E fosse, anche per ipotesi, che la bisogna andasse come il fisco suppone; la signora Beatrice avendo ucciso, e non accusato, meriterebbe la pena della deportazione soltanto, secondo il precetto della legge del divo Adriano, e non quella dell'ultimo supplizio.
Il fisco erra eziandio quando sostiene che le cagioni addotte da me valgano in caso di attuale, ed impendente violenza, e non quando tra la violenza e la strage corra certo spazio di tempo, ed allorchè la morte sia stata data di mano propria, non già procurata per mezzo di sicarii.

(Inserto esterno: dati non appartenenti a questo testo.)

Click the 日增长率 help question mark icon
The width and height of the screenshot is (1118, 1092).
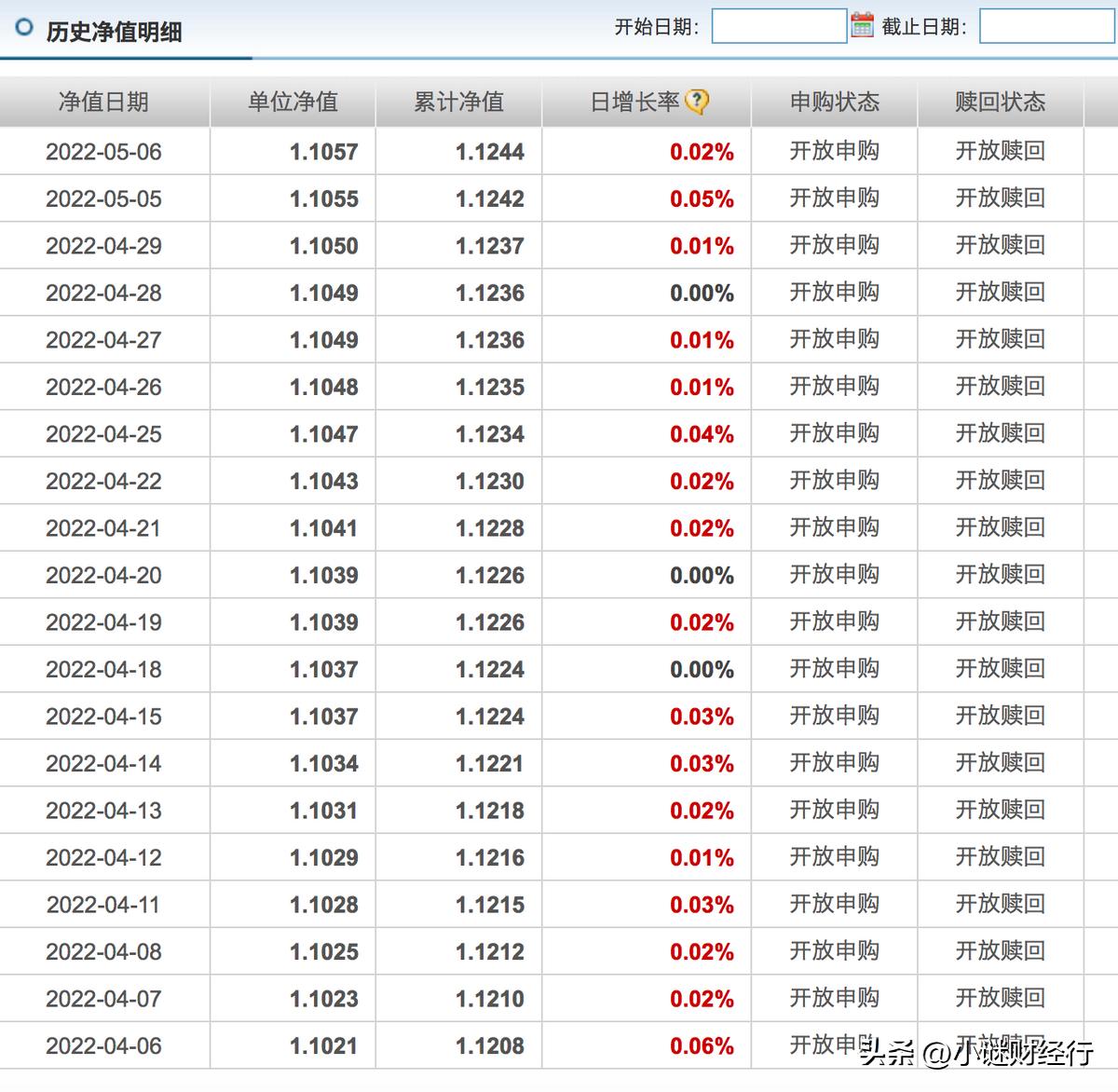[697, 101]
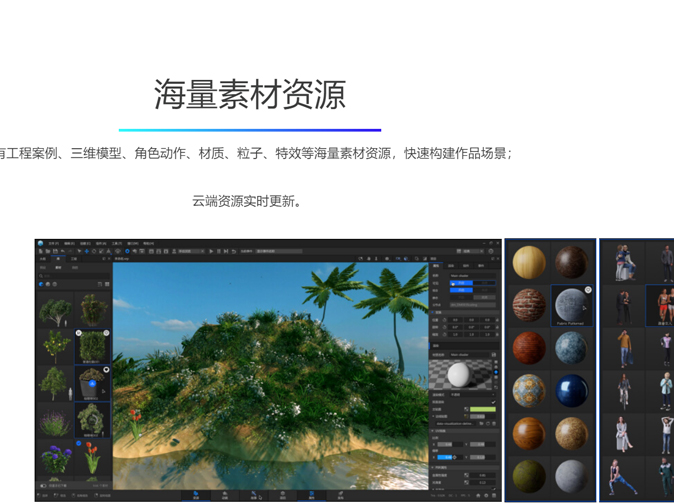Select the glossy blue material sphere
674x504 pixels.
(x=572, y=391)

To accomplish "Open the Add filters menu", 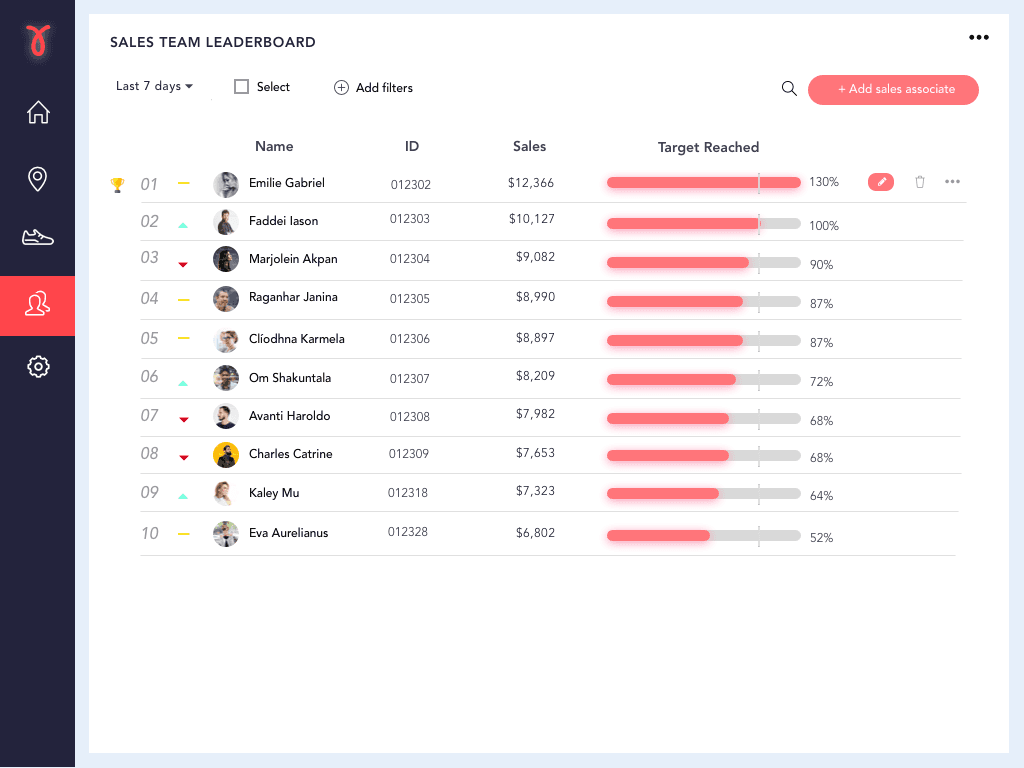I will pyautogui.click(x=373, y=88).
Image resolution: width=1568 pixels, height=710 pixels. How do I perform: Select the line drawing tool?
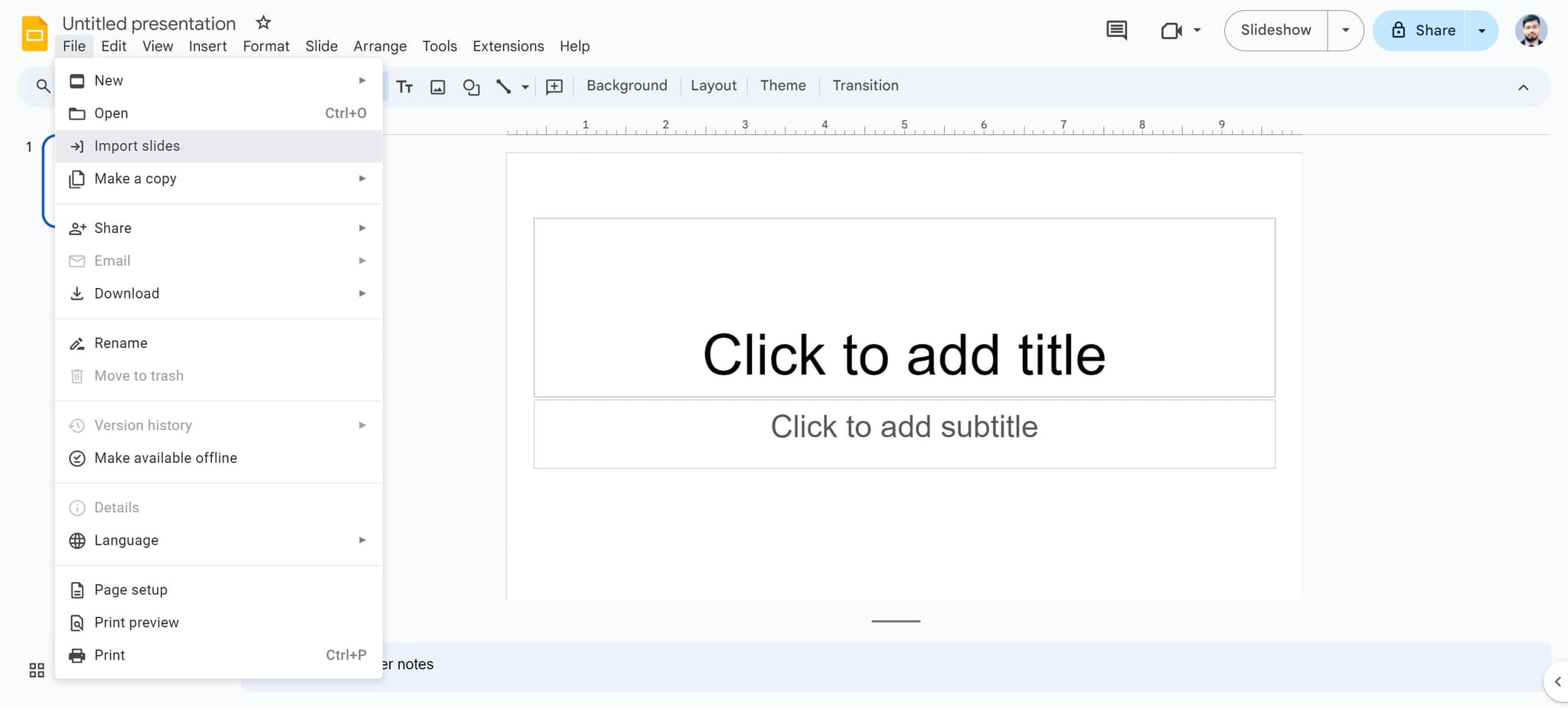504,87
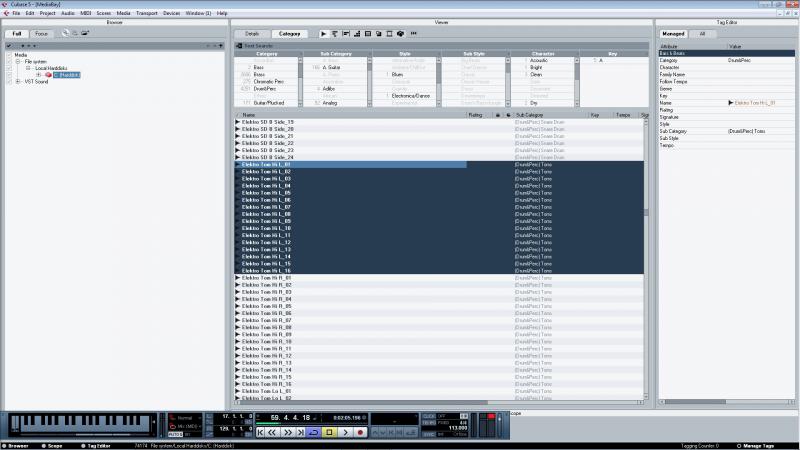Image resolution: width=800 pixels, height=450 pixels.
Task: Expand the C: Harddisk tree node
Action: point(39,74)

Va errato, io dico, imperciocchè la signora Beatrice confessi ben ella avere ucciso il padre di propria mano, però nell'atto stesso che stava per consumare la violenza; ed avvertite che, desta a forza, tra lo spavento e l'ira fors'ella non ravvisò, anzi non riconobbe di certo, il padre suo. E poniamo ancora che lo avesse riconosciuto... Ma sapete, o Signori, che io, non me ne accorgendo, ho profanato fin qui un nome santissimo; imperciocchè può egli darsi, senza offesa manifesta della natura e senza ingiuria di coloro che ne sono meritevoli, questo titolo a Francesco Cènci? Quando uno sciagurato rompe il confino che la natura e Dio posero fra padre e figlio; quando egli nè protegge nè ama la sua creatura, all'opposto la perseguita e l'odia, il corpo ne calpesta e lo spirito, quegli non è più padre; anzi tanto è più scellerato, e meritevole di morte, quanto erano maggiori in lui gli obblighi di proteggere e di amare.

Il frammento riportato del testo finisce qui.